Fui para o gabinete do Promotor e fiquei estudando o processo. Na hora marcada para começar o Júri eu estava sentado na tribuna do Ministério Público. O advogado de defesa foi o saudoso dr. Edson Scheram.


Quando o dr. Clotário me concedeu a palavra eu prontamente li o libelo-crime acusatório, falei quase duas hora, esmiucei o suficiente a prova dos autos, expliquei sobre a legítima defesa própria e pedi a absolvição do réu. O Conselho de Sentenças e o grande público presente no plenário ficou perplexo com o meu pedido de absolvição. O Juiz esboçou um pequeno sorriso olhando satisfeito em minha direção.

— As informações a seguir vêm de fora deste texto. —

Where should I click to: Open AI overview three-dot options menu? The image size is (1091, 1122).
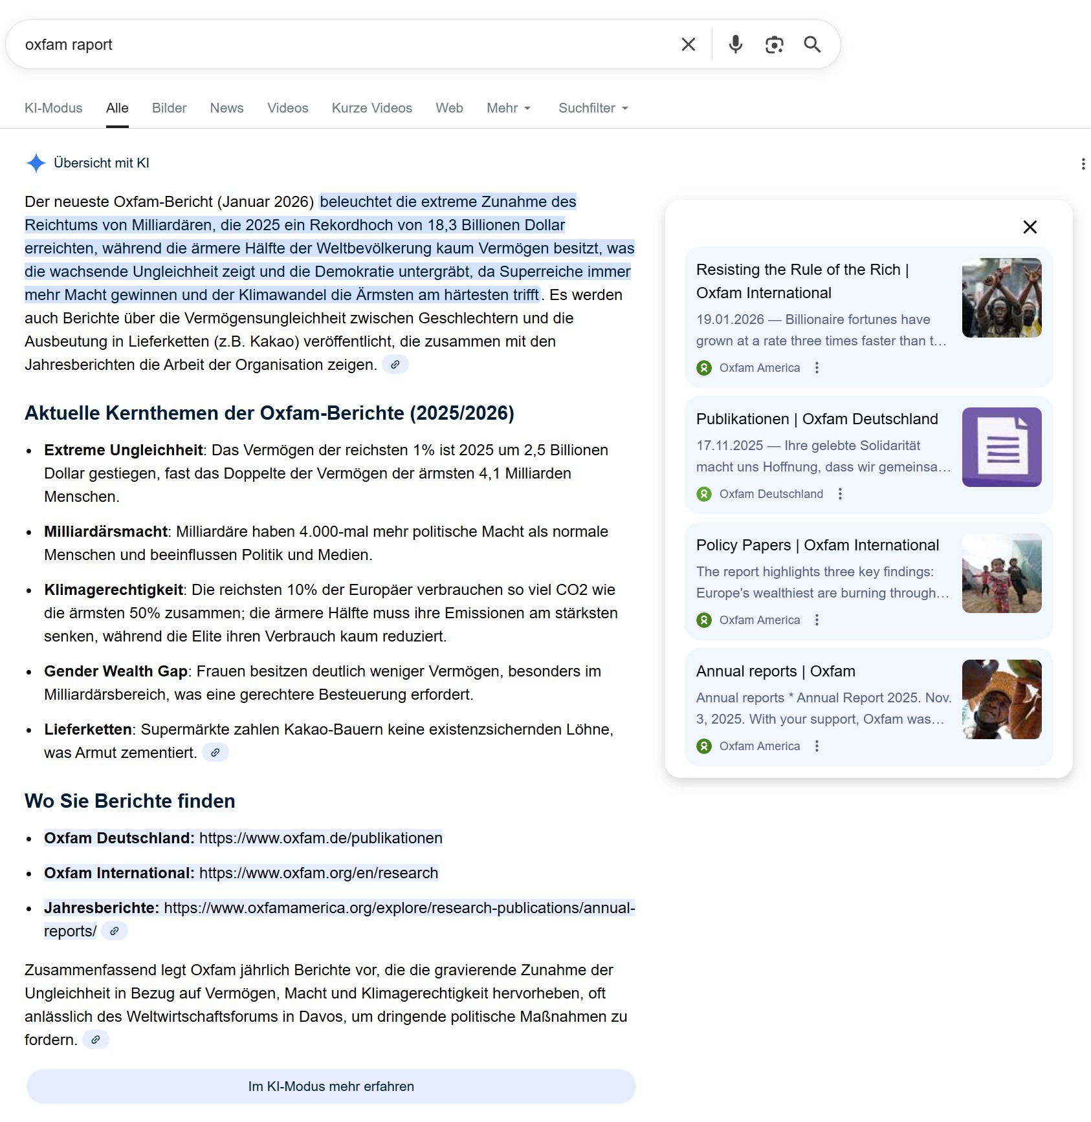point(1083,164)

Os trabalhos prosseguiram com o advogado de defesa reforçando todos os ângulos de minha fundamentação. E no final os Jurados absolveram o acusado por unanimidade. Depois da leitura da sentença absolutória o dr. Clotário agradeceu a todos pelo trabalho em prol da Justiça e não se contendo, apontou seu dedo em minha direção e disse a viva voz:


- Eta, caboclinho bom!


E todos os presentes não disfarçaram seus sorrisos. Hoje eu sinto falta da convivência deste Juiz, depois Desembargador, do qual tenho gratas recordações e saudades ...


“Quem não tem histórias para contar não viveu ou ficou em uma redoma. Todos os profissionais tem episódios que foram protagonistas ou testemunhas. Porque faz parte do cotidiano errar, acertar, cair, levantar, aprender, ensinar, levar a vida sem peso na consciência e quando passar deixar para trás rastros para ser lembrado.”